• [What this exercise asks]:
**a)** List every dollar amount that appears in the City of Stirling excerpt below, in the order in which they occur.
**b)** Pick up the City of Stirling excerpt below at its final line and continue writing from there.
::: Extract provided
The Western Australian State Government has also committed $45 million to the Stirling Bus Interchange upgrade project together with $42.5 million committed by the Federal Government.
The Federal Government has also provided $2 million to fund a business case into Trackless Tram, an innovative alternative
to light rail that could potentially deliver similar outcomes with regard to corridor uplift and improved transport at a fraction
of the cost.
The route would connect passengers at the heart of the Stirling City Centre precinct with the iconic tourism destination, Scarborough Beach Foreshore, which recently received a $100 million redevelopment.
In between the two locations sits the major shopping centre Karrinyup, which is soon to complete an $800 million redevelopment, doubling its original size.
The City has a large and strategically placed piece of land on the eastern side of the Stirling City Centre, and has recently publicly stated its interest in encouraging developers of wave park facilities to consider developing the site.
What’s an exciting community program currently underway or coming up in the community?
The City of Stirling delivers over 200 different services and programs to residents, including most recently a back-by-popular-demand Barista Brews course to help young people get qualified in a skill that will improve their employment prospects.
How is the City of Stirling growing its technological capabilities?
::::::
::: Data for review
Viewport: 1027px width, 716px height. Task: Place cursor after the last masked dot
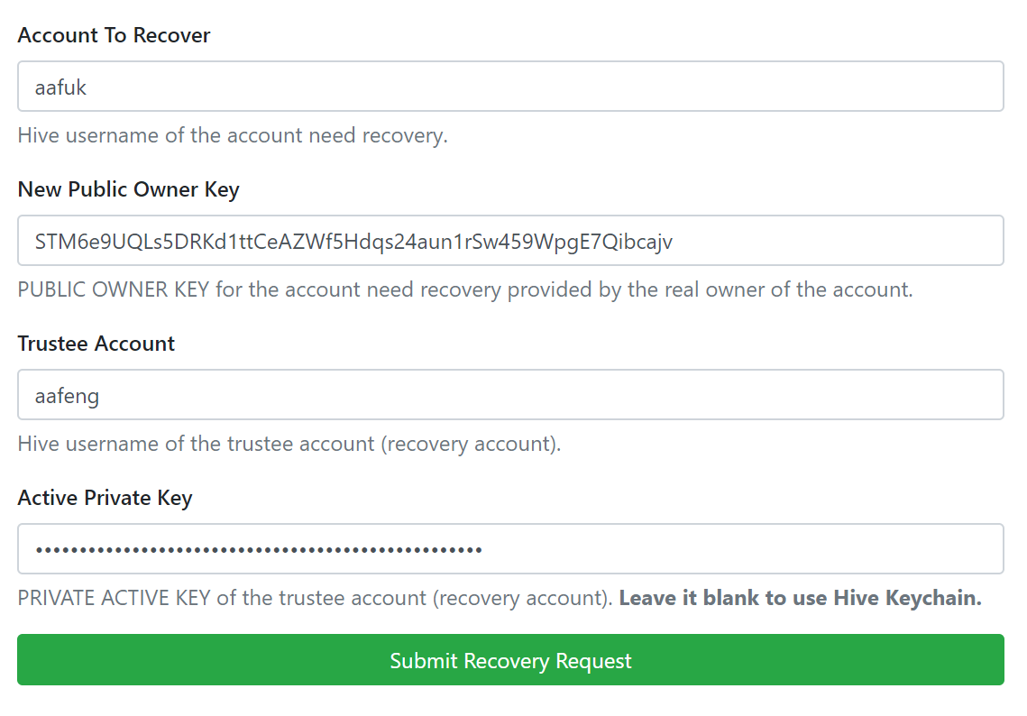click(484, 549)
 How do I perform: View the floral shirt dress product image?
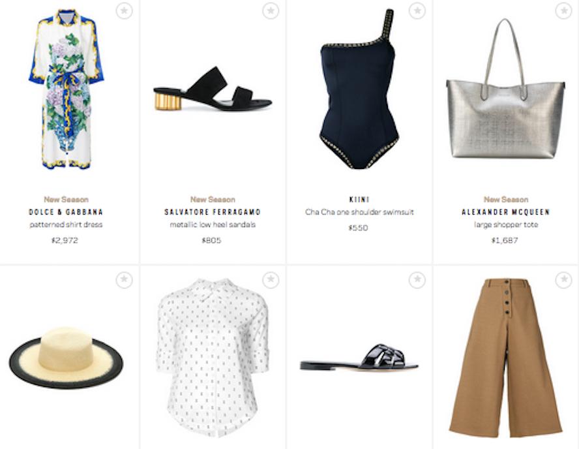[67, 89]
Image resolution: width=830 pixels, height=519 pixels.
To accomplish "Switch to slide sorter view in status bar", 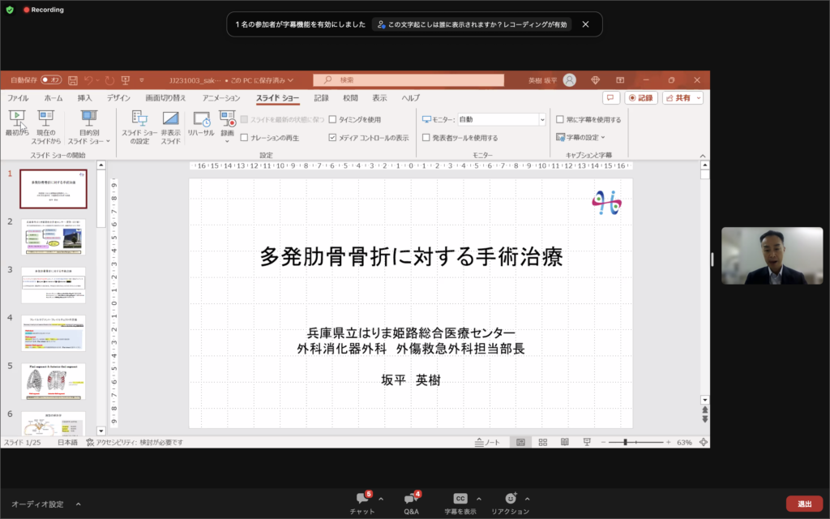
::::::
• [Replies]:
**a)** $45 million, $42.5 million, $2 million, $100 million, $800 million

**b)**
The City of Stirling has been investing over several years into a relationship management system (RMS) that will revolutionise the way residents interact and engage with the City when accessing information and services.
The product is a cloud-based solution called Salesforce that will support the City on its digital maturity journey by enabling efficient, responsive and sustainable service experiences to its diverse customers.
Alongside this, the City will develop a bespoke mobile device app that is fully integrated into the RMS, meaning residents can notify the City of issues from their mobile device through the app, and that information will immediately translate into action tasks for the relevant City officers.
How has the pandemic affected the region, and how is the city recovering?
Residents and businesses all across the City of Stirling were hit hard during 2020, and continue to be impacted by the Delta variant-related lockdowns and economic challenges.
In May of 2020, Council approved a $43.7 million boost for households, businesses, and community in the form of our Economic Stimulus and Community Recovery Package.
Primarily funded by drawing down on the City’s reserves, the City strategically reprioritised projects to provide maximum relief for households, businesses, community health and wellbeing and to generate employment opportunities.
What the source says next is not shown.